第55回 左右の比率
移動し続けることとは、体重の移動に他ならない。
私達の素晴らしい2本の脚は頼もしい太い骨と筋肉で出来ていて、地面を蹴り出すことによって歩くことも走ることも容易になっている。踊るときにも、この2本の脚を上手に使いこなす訳だが、ダンスはパートナーと音楽とのコーディネートが最も大切であり、脚力頼みの動きでは、このことが実現できない。 パートナーを押したり引っ張ったり、曲より速くなったり、ダンスで要求される繊細かつダイナミックな踊りの妨げになってしまう。
2本の脚は、スタンディングレッグとムービングレッグの役目を交互に行っている。ここで大切なのはムービングレッグの機能だ。一昔前は、脚は身体の下にあるべきという指導が広く行われていて、脚を大きく広げることは“やってはいけないこと“のように言われてきた。
もっともこの解釈は、見た目に脚が身体の下にあるということではなく、体幹と繋がった使い方を意味することであって歩幅を制限することではないということが今では当たり前のことになっている。しかし今だに誤った解釈で踊っている多くのダンサーがいることも事実である。

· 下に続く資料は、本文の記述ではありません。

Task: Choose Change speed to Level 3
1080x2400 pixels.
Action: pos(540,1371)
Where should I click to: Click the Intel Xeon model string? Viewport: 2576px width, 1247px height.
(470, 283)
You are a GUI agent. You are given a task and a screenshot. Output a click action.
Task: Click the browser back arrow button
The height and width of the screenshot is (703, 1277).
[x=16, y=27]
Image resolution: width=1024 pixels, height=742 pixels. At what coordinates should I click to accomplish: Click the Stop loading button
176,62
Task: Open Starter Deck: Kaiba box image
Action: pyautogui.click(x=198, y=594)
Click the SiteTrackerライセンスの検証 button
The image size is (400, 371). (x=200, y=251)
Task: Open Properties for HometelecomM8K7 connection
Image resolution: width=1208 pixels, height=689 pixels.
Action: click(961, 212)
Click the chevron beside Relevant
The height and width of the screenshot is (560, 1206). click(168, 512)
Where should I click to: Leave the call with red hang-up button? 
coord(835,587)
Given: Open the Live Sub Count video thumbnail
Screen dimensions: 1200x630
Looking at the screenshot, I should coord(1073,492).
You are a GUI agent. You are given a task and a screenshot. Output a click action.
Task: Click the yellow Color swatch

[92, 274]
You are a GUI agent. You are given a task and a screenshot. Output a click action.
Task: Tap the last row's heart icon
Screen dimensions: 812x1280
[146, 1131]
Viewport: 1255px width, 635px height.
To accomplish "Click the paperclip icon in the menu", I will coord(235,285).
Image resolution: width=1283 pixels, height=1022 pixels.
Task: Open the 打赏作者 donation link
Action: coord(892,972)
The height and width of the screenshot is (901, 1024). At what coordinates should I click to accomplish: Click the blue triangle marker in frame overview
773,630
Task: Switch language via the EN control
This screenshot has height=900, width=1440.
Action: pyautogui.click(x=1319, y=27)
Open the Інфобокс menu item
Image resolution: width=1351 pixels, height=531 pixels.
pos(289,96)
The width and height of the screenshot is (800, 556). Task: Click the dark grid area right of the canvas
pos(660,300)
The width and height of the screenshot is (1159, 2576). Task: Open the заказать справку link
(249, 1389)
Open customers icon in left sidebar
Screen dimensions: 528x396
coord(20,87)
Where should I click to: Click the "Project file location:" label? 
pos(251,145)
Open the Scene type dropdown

自分の体重は左右の脚にどの位の比率で乗っているだろうか?もし右脚に100%乗ってから左脚に100%乗り換えるならば脚力も100%利用できるだろうが、2歩で終わりである。ダンスのように連続して動き続けるためには、スタンディングレッグに7~8割、ムービングレッグに2~3割の比率で体重をコントロールする必要がある。片脚に乗り切らないことが重要で、脚をクローズしたときこそ、両足で立ってみる。もし片脚だけに体重を100%乗せたとしたら、回転の軸を作ることになってしまう。シャッセしかり、ヒールターンしかりである。
ダンスはラケットやバットではなく、パートナーを“道具”として利用するので、自分+相手=100㎏以上の重量をコントロールする技術を身に付けることである。その目に見えない道具を使いこなすためには、極めて繊細な身体感覚を必要とする。